Es geht um die Bahn. Nicht um den Streik, falls gerade wieder mal einer stattfinden sollte, sondern um die Pünktlichkeit. Offiziell, so betont die Bahn, seien etwa 95 Prozent ihrer Züge pünktlich. Nur kann das nicht stimmen, wie sich aus Dokumenten herausrechnen lässt, die uns Leserin N. aus G. zugespielt hat, und zwar per E-Mail. Als Vielfahrerin besitzt N. eine Bahncard 100. Die im Volksmund respektvoll Schwarze Mamba genannte Jahreskarte kostet für die zweite Klasse 4090 Euro. Das ist viel Geld für Vielfahrer. Aber noch viel mehr ist es für Viel-auf-der-Strecke-Steher, Dauernd-zu-spät-Kommer und Ständig-Anschlüsse-Verpasser.

Der von N. gewählte Intercity blieb auf dem Weg von Köln nach Hamburg drei Stunden lang liegen. Lokschaden. Wäre N. mit einer klassischen Fahrkarte unterwegs gewesen, hätte sie 45 Euro Entschädigung verlangen können. Wie alle Mamba-Kunden bekam sie aber nur zehn Euro. Mehr gibt es nie. Immer nur zehn Euro. Und auch die nur bei mindestens einer Stunde Verspätung. Aufs Jahr gerechnet, hat die Bahn die Entschädigungen sogar gedeckelt: auf insgesamt ein Viertel der Bahncard-100-Anschaffungskosten.

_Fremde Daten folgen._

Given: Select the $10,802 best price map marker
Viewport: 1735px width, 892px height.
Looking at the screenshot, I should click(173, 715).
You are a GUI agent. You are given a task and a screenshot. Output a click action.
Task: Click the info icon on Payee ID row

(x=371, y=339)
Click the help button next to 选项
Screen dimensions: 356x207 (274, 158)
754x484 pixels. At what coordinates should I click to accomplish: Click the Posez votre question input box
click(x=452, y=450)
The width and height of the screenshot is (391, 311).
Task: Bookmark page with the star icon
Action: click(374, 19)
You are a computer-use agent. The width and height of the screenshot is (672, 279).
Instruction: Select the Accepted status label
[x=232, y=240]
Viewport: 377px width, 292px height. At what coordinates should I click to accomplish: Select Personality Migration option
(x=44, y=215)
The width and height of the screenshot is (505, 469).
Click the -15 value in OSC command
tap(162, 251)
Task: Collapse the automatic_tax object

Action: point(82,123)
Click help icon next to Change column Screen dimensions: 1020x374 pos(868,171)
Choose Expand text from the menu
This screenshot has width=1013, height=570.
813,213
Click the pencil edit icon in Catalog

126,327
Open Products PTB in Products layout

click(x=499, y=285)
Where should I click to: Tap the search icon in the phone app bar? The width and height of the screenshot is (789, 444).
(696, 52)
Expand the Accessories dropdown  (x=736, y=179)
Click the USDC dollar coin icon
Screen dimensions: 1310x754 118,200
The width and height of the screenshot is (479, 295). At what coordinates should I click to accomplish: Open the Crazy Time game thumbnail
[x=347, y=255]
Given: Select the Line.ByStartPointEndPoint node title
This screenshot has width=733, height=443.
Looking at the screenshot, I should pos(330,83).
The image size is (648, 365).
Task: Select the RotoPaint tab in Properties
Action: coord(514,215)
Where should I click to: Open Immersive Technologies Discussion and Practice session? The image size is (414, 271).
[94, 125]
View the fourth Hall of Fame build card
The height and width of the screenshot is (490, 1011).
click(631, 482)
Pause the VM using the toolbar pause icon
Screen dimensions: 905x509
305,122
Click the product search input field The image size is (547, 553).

Um diese Höchstgrenze in Zehn-Euro-Schritten zu erreichen, müsste Vielfahrerin N. innerhalb eines Jahres 102 einzelne Verspätungen à mindestens 60 Minuten zusammenfahren. Also jede Woche zwei. Interessant, dass die Bahn das offenbar für realistisch hält – wozu hätte sie sonst diese Höchstgrenze gezogen? Dabei sollten derartige Verspätungsmengen angesichts der vermeintlich überwältigenden Pünktlichkeit der Züge ja eigentlich unmöglich sein. Viele Bahnkunden haben es sicher geahnt: Da stimmt etwas nicht. Und nun wissen sie auch, was das sein könnte.